Футах в двадцати от них пьяная старуха с силой шлепает своего плюгавого мужа по лысоватому черепу, тот валится, как кегля, под нестройный гогот прохожих.
– «Великое социальное зло» окупится со временем, – уточняет Бодли, – благодаря мастурбирующим студентам и несытым вдовам типа Эммелин Фокс.
– А «Действенность молитвы» не купил ни один человек, кроме несчастных старых придурков, которых мы там цитировали.
Уильям еще ухмыляется, но в уме, отточенном за год предпринимательства, выстраиваются расчеты.
– Правильно ли я понял, – начинает он. – Вместо того чтобы позволить издателю терять деньги, вы решили потерять свои…
Бодли и Эшвелл делают одинаковый небрежный жест, долженствующий показать, что этот вопрос уже подвергался тщательному рассмотрению.
– Мы будем и порнографию печатать, – объявляет Эшвелл, – чтобы покрыть убытки от наших достойных книг. Порнографию наипохабнейшего свойства. Спрос колоссален, Билл, вся Англия рвется в содомский грех.
– И со-дамский тоже, – каламбурит Бодли.
– Будем выпускать руководство для умеющих жить мужчин, обновлять его каждый месяц, – продолжает Эшвелл с пылающими от возбуждения щеками. – Не такое, как этот глупый, бесполезный «Новый лондонский жуир»: у тебя дуло на изготовку от чтения про какую-нибудь блядь, ты дуешь по адресу, и что? Или она окочурилась, или заведение накрылось, и теперь там молельня пятидесятников…
Улыбка Уильяма гаснет. Упоминание о «Новом лондонском жуире» заставило его вспомнить, с чего началась отчужденность между ним и дружками: Бодли и Эшвелл узнали о проститутке по имени Конфетка, а проститутка неожиданно исчезла из обращения. Что бы они подумали, если бы, зайдя в дом Рэкхэма, услышали, скажем, от прислуги, имя мисс Конфетт? Связали бы два имени? Весьма маловероятно, но все же… Уильям меняет тему.

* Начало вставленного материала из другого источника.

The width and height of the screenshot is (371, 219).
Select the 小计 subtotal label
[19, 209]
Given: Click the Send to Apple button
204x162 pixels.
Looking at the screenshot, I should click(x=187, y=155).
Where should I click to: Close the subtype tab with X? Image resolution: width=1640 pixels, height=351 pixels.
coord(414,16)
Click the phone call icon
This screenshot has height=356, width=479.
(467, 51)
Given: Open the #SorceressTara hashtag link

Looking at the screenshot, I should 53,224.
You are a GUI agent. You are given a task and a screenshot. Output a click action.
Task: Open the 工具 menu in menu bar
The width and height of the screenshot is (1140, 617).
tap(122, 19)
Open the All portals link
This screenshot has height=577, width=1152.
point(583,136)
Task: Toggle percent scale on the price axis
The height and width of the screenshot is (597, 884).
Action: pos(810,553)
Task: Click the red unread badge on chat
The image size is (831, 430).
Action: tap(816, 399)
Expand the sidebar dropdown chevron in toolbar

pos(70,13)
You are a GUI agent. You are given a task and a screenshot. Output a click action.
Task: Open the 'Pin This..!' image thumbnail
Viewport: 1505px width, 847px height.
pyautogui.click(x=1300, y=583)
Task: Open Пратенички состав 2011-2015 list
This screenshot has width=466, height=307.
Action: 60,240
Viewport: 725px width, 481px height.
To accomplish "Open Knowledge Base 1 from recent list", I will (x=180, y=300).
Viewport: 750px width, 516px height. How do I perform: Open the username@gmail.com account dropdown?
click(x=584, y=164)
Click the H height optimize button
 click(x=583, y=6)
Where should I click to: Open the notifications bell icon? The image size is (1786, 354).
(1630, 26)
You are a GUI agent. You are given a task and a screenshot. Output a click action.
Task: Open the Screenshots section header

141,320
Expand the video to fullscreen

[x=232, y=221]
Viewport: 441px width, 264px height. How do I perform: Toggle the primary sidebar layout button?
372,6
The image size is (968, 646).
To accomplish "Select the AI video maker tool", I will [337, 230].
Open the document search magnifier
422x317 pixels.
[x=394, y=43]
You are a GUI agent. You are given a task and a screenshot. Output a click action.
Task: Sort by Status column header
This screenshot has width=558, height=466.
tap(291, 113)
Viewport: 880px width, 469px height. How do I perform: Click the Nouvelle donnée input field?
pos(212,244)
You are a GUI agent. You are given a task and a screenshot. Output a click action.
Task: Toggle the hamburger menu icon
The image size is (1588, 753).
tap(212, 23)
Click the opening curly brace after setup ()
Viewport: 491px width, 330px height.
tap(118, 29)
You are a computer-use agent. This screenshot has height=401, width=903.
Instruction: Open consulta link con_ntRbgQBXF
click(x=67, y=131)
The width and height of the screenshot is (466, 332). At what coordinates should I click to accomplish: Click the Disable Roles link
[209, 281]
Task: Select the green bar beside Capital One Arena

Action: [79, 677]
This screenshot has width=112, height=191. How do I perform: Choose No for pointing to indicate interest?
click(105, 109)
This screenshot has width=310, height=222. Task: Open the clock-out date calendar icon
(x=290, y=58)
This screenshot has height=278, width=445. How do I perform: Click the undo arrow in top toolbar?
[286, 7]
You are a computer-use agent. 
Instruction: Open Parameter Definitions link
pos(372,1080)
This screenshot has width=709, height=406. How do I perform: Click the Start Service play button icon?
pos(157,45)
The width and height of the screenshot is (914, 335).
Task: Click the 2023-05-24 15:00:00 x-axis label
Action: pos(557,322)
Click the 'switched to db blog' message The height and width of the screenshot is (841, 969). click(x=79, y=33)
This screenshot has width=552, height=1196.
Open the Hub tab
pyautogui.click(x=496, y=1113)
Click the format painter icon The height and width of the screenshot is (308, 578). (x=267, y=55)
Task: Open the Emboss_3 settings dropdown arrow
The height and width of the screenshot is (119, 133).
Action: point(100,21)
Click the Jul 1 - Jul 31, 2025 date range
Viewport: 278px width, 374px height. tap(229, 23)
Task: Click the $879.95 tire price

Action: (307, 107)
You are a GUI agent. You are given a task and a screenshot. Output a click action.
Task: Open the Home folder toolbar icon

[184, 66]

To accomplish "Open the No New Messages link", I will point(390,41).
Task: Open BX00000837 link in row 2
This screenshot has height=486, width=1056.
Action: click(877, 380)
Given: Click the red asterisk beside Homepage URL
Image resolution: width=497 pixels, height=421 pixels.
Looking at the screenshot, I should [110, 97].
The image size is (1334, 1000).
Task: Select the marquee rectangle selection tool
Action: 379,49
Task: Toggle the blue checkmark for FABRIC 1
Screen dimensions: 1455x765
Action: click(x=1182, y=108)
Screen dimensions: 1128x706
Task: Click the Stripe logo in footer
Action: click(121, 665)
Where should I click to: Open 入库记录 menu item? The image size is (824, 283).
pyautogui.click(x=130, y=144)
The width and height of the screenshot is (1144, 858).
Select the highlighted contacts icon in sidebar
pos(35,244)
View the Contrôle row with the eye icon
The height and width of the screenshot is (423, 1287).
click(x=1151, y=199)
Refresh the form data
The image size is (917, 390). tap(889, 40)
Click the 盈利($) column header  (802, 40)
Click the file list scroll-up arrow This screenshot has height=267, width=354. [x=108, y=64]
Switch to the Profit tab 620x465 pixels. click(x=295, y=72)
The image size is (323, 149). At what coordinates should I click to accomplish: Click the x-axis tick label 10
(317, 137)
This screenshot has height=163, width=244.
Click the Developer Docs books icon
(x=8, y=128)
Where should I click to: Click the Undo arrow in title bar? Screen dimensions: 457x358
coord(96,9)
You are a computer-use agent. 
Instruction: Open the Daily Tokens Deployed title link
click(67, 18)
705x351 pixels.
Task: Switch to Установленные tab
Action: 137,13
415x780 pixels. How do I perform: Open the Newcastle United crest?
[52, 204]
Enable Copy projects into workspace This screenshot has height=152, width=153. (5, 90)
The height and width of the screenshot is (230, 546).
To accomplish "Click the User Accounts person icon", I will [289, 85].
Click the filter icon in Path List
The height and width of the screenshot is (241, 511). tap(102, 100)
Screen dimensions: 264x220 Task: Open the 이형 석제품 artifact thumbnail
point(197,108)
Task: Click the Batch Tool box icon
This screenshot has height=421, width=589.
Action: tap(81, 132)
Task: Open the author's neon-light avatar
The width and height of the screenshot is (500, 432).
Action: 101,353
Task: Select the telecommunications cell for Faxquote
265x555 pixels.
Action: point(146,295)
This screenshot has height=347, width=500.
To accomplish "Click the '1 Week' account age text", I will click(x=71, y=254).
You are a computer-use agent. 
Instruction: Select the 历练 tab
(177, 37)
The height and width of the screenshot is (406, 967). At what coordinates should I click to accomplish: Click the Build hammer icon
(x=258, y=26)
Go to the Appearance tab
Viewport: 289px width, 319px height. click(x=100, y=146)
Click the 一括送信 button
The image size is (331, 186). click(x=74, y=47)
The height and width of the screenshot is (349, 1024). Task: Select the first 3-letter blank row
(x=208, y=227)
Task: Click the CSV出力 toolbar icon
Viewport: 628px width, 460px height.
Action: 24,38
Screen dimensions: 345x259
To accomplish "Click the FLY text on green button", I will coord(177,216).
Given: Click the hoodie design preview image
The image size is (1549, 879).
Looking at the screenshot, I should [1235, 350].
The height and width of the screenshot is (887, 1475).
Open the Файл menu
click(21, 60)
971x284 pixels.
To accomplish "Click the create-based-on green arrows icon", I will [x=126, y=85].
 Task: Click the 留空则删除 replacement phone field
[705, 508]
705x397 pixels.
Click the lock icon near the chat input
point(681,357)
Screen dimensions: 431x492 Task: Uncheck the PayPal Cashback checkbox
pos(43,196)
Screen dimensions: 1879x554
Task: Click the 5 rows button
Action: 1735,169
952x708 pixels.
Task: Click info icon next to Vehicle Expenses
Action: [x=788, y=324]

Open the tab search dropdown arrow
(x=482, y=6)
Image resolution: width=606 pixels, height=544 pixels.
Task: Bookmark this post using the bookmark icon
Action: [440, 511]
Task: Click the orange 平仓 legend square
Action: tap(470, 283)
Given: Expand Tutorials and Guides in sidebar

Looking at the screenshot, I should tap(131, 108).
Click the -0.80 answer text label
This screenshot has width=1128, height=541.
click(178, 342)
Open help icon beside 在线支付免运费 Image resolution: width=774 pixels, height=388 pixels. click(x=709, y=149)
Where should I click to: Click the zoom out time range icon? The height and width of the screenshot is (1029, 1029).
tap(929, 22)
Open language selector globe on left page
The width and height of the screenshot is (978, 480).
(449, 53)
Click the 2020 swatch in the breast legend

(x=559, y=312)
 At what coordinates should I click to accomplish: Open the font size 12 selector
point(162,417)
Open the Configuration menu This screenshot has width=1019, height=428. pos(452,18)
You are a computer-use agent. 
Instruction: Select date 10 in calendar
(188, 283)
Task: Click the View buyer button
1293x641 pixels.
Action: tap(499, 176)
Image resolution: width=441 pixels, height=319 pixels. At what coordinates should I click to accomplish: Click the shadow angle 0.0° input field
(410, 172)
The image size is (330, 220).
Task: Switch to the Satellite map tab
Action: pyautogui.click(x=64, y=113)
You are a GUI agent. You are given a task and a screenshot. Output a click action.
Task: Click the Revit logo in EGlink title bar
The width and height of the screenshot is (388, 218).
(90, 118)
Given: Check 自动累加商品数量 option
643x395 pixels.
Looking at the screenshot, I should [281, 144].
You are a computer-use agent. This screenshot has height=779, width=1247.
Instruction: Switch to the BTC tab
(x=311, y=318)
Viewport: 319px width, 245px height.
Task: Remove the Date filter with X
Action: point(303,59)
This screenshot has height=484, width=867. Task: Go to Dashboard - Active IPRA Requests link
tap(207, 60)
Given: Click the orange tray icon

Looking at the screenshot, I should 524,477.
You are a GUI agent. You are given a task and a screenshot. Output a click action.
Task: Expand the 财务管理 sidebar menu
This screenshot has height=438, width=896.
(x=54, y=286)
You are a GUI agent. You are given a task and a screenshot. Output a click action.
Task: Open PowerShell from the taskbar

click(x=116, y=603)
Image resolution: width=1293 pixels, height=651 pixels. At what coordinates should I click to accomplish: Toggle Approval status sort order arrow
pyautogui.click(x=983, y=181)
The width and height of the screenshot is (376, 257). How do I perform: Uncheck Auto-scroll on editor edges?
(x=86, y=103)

– Знаете, – говорит он, – я так долго был прикован к рабочему столу, что почти забыл, какое это блаженство – шататься по городу в компании друзей. – Он отмечает, что перестал заикаться, – всего-то и потребовалось, что немного выпить и побыть в хорошей компании!
– Fidus Achates![78] – вопит Бодли и хлопает Уильяма по спине. – А помнишь, как полицейские гнались за нами от Паркерс-Пис до самого дома?
– А помнишь, как надзиратель нашел милашку Лиззи, когда она дрыхла в квартире директора колледжа?
– Счастливые времена, счастливые времена, – говорит Уильям, хоть и не помнит эту историю.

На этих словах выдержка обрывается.